Cloud-based methods to predict the druggability of protein-protein interactions: applications to cancer and antimicrobial resistance.

Computational simulations allow us to make predictions about how biological molecules interact with (stick to) each other, and how these interactions, if they go wrong, can lead to disease. If this is understood then there is the potential to design new drugs that prevent this unwanted interaction between the protein molecules, and so treat the disease. This approach has great potential in areas as diverse as cancer therapy and new antibiotics. The problem is that the computer simulations needed for this type of study are enormous - typically they require access to the world's largest supercomputers. However, new research has shown how the same type of simulation study can be accomplished by spreading the work over very large numbers of smaller computers which may be spread all around the world.
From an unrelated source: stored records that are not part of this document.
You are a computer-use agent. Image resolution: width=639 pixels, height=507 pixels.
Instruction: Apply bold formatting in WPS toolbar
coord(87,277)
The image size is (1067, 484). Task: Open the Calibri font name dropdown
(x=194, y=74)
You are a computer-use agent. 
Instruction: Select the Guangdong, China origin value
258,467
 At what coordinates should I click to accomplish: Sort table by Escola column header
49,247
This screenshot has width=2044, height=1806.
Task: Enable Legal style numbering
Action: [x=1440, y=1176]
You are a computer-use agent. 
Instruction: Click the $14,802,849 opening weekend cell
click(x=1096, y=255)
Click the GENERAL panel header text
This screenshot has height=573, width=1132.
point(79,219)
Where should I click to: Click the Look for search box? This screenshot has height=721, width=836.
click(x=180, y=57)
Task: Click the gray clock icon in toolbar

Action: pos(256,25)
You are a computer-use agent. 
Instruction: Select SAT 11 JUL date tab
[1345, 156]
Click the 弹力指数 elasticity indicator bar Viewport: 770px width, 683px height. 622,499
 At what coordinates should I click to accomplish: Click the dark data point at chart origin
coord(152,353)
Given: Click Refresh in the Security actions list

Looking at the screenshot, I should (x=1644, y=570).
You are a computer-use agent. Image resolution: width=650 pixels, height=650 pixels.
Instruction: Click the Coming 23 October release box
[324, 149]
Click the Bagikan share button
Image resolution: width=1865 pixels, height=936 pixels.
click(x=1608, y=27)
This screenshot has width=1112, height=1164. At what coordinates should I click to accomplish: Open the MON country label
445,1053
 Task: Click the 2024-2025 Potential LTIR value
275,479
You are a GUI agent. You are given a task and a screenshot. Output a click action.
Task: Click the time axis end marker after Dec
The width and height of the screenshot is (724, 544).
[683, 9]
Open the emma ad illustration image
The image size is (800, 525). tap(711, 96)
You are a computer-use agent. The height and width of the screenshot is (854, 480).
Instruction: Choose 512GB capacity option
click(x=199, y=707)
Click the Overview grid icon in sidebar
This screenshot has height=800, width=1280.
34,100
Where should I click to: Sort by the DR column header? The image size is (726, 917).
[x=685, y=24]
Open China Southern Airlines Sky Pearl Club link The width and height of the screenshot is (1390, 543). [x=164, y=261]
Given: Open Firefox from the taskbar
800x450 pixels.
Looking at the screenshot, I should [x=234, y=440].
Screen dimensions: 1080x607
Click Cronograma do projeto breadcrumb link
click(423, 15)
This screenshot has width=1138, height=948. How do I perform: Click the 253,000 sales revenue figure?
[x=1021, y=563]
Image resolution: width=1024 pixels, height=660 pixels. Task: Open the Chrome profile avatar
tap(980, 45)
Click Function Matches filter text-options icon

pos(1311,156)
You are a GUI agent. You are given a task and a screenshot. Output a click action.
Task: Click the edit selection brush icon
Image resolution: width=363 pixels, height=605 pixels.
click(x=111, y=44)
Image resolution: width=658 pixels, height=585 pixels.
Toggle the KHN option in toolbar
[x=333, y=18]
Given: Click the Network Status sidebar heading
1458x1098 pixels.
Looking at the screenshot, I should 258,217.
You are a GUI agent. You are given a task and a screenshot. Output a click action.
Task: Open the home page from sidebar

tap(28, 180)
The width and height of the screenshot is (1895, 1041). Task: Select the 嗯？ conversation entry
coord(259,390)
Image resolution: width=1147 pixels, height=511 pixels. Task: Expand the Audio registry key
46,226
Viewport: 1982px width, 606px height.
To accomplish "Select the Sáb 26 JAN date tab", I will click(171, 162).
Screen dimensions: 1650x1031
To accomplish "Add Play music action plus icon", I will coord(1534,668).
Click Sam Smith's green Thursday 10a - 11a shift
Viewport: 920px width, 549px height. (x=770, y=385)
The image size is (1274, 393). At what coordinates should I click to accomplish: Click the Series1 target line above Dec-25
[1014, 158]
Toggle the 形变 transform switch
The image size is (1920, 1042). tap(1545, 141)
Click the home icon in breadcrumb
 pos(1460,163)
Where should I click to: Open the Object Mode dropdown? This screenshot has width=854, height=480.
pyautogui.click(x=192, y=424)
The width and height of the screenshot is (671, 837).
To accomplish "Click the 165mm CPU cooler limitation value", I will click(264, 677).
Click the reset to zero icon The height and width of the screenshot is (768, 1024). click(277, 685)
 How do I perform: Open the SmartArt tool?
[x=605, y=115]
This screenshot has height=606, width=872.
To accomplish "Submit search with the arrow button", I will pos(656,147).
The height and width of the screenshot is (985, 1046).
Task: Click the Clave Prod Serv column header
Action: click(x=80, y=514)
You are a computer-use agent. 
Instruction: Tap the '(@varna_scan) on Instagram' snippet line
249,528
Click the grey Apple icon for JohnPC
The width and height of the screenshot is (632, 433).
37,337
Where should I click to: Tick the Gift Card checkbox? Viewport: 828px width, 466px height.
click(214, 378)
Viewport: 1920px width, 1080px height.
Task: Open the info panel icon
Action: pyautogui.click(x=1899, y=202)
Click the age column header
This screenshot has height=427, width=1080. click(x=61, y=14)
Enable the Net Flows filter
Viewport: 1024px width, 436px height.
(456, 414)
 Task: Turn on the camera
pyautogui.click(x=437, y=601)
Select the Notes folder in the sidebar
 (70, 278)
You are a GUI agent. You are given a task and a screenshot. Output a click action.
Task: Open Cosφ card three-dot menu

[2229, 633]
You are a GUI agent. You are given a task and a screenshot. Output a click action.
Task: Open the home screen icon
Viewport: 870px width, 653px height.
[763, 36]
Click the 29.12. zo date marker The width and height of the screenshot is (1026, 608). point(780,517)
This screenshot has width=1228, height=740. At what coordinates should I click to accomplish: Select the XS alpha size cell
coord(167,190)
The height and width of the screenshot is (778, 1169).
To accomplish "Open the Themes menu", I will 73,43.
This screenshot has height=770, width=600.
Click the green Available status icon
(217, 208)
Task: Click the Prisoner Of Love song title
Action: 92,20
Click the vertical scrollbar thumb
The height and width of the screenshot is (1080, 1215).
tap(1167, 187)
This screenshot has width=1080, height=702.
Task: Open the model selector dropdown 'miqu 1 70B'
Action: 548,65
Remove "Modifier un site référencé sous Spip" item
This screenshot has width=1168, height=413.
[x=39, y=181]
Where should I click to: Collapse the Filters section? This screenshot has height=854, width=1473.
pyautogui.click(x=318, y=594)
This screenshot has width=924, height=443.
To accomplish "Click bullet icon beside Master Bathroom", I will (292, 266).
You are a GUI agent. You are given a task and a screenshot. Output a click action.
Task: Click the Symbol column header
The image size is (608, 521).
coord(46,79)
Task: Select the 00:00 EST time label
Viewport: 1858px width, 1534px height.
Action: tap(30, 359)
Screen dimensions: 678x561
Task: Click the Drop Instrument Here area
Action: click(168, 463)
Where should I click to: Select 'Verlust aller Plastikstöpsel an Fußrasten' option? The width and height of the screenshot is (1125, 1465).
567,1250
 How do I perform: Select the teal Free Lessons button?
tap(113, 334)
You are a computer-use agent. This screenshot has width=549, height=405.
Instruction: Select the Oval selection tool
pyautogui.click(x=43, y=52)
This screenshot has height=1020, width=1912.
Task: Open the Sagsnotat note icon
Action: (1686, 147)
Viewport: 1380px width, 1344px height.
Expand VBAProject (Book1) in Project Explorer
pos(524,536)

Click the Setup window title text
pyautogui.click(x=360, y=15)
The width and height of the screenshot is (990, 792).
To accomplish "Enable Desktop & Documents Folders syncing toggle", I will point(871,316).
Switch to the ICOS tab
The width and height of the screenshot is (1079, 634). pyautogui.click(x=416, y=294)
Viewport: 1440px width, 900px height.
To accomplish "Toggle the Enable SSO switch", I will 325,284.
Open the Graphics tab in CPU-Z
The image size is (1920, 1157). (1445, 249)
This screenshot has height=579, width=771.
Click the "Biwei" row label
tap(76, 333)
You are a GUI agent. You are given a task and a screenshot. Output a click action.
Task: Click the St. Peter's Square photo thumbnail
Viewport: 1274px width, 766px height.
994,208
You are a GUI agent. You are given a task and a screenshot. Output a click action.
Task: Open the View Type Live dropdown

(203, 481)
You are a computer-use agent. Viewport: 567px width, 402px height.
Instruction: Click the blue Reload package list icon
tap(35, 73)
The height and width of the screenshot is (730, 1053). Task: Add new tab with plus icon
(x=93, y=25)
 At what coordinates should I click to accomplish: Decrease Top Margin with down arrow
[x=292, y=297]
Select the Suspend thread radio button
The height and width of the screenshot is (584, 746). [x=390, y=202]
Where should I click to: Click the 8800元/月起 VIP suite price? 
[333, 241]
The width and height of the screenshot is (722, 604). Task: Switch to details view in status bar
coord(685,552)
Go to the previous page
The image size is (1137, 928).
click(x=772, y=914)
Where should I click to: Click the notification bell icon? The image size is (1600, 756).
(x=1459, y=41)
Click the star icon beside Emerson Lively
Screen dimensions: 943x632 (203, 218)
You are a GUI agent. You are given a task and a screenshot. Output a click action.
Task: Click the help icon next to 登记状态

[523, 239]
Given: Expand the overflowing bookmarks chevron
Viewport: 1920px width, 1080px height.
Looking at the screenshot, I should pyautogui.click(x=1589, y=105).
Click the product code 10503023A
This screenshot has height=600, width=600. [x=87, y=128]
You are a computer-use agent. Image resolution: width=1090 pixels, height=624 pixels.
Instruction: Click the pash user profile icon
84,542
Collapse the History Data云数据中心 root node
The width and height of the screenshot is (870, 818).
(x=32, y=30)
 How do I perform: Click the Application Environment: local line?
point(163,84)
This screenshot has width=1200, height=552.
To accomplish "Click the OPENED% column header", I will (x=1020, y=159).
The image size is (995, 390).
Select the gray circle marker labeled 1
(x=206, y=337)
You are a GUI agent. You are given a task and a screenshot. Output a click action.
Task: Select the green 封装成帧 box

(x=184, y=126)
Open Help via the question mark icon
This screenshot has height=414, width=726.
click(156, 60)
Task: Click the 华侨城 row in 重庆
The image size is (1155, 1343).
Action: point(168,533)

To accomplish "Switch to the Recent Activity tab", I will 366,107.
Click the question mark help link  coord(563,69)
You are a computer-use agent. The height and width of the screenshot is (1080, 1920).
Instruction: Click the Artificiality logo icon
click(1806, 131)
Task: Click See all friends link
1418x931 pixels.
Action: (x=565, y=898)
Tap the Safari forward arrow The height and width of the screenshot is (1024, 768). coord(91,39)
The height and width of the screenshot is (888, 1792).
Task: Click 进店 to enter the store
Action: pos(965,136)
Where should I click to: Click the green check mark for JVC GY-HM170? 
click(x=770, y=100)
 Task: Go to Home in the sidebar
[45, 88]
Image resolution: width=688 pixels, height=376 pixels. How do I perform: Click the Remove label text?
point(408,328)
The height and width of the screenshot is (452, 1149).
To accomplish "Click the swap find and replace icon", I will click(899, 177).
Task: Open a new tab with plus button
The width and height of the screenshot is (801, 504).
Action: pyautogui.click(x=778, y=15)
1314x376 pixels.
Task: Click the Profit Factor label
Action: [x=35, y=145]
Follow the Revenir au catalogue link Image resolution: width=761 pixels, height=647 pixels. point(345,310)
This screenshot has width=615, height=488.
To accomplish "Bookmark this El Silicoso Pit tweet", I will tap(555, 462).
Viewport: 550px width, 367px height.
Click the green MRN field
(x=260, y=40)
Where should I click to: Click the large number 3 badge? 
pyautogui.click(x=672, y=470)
Such computer facilities - "the cloud" - are already incredibly important in fields ranging from business to social media, but the idea hasn't yet really made an impact in computational medical science. Our aim is to help this happen.
Building on years of previous experience developing computer software to help biological scientists and chemists easily use supercomputers for their research, we will develop a toolkit for "cloud-based computational chemistry". This will make it possible for far more researchers, all round the world, to do the same sort of cutting-edge medical research that until now was only possible for those groups who could access a supercomputer. We will test the power of this new facility by using it to study two particular diseases - cancer and antibiotic resistance. In both cases we will build on the research experience and interests of our industrial partner, the pharmaceutical company UCB Celltech. This ensures that, should we get some promising results, the theoretical predictions can quickly be tested in the lab, and if they hold up, taken forward into the development of new drugs for these key health problems.

Who might benefit from this research?

This research aims to improve our ability to design new drugs: both new drugs for new targets, and better drugs for established targets. It could therefore benefit the general public and the UK economy.

How might they benefit?

New medicines could be developed to treat diseases that so far have been difficult to tackle, or new medicines could be developed that are more effective than existing ones, maybe due to fewer side effects.
The UK pharmaceutical industry is a major part of the UK economy. New drugs and medicines would give them a competitive advantage and could provide new employment opportunities.